D69.1
Applicable To
-
Bernard-Soulier [giant platelet] syndrome
-
Glanzmann’s disease
-
Grey platelet syndrome
-
Thromboasthenia hemorrhagic) hereditary)
-
Thrombocytopathy
Approximate Synonyms
-
Platelet disorder
-
Platelet disorder, qualitative
-
Platelet dysfunction due to drugs
-
Platelet dysfunction, drug induced
-
Qualitative platelet disorder
Clinical Information
-
A congenital bleeding disorder with prolonged bleeding time, absence of aggregation of platelets in response to most agents, especially adp, and impaired or absent clot retraction.

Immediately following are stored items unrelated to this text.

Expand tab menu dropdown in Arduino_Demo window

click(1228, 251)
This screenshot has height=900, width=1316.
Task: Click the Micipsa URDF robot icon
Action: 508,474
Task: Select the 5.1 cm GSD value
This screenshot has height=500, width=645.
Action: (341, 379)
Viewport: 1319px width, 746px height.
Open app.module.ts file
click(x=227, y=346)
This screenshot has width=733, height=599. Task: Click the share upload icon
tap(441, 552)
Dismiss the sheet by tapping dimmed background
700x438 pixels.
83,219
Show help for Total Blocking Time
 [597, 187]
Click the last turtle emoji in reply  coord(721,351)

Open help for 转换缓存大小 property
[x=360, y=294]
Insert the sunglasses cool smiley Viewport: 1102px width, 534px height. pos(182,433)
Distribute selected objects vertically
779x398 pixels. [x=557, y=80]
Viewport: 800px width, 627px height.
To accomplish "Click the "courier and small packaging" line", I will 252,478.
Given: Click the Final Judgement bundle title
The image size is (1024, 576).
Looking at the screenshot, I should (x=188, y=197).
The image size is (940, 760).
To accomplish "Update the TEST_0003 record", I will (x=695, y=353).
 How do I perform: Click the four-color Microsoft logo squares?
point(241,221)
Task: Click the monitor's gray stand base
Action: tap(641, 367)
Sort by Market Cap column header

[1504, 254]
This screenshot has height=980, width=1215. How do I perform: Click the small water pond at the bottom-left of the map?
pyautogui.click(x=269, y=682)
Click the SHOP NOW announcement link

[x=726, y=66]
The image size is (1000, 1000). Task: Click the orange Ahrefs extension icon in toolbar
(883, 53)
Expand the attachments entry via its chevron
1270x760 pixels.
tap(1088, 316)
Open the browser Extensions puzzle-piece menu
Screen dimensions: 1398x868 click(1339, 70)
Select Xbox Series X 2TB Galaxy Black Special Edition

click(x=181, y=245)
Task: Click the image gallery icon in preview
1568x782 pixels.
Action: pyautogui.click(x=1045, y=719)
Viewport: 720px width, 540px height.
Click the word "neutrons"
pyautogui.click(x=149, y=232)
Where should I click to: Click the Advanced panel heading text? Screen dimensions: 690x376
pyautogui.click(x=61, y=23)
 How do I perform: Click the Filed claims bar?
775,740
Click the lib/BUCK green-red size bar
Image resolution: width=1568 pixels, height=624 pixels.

Platelet membranes are deficient in or have a defect in the glycoprotein iib-iiia complex platelet glycoprotein gpiib-iiia complex).
-
A rare inherited bleeding disorder characterized by the decrease or absence of the platelet alpha-granules and their proteins in the peripheral blood platelets.
-
A rare, autosomal recessive inherited and less frequently acquired platelet disorder. It is characterized by deficient or dysfunctional glycoprotein iib/iiia complex. It leads to defective platelet aggregation, resulting in bleeding.
-
A rare, inherited platelet disorder characterized by a selective deficiency in the number and contents of platelet alpha-granules. It is associated with thrombocytopenia, enlarged platelets, and prolonged bleeding time.
-
Platelet abnormality characterized by defective clot formation, impaired aggregation, and prolonged bleeding time; other manifestations include nosebleeds, inappropriate bruising, and excessive bleeding.
Details
-
D69.1 is a billable/specific ICD-10-CM code that can be used to indicate a diagnosis for reimbursement purposes.
-
The 2023 edition of ICD-10-CM D69.1 became effective on October 1, 2022.
-
This is the American ICD-10-CM version of D69.1 – other international versions of ICD-10 D69.1 may differ.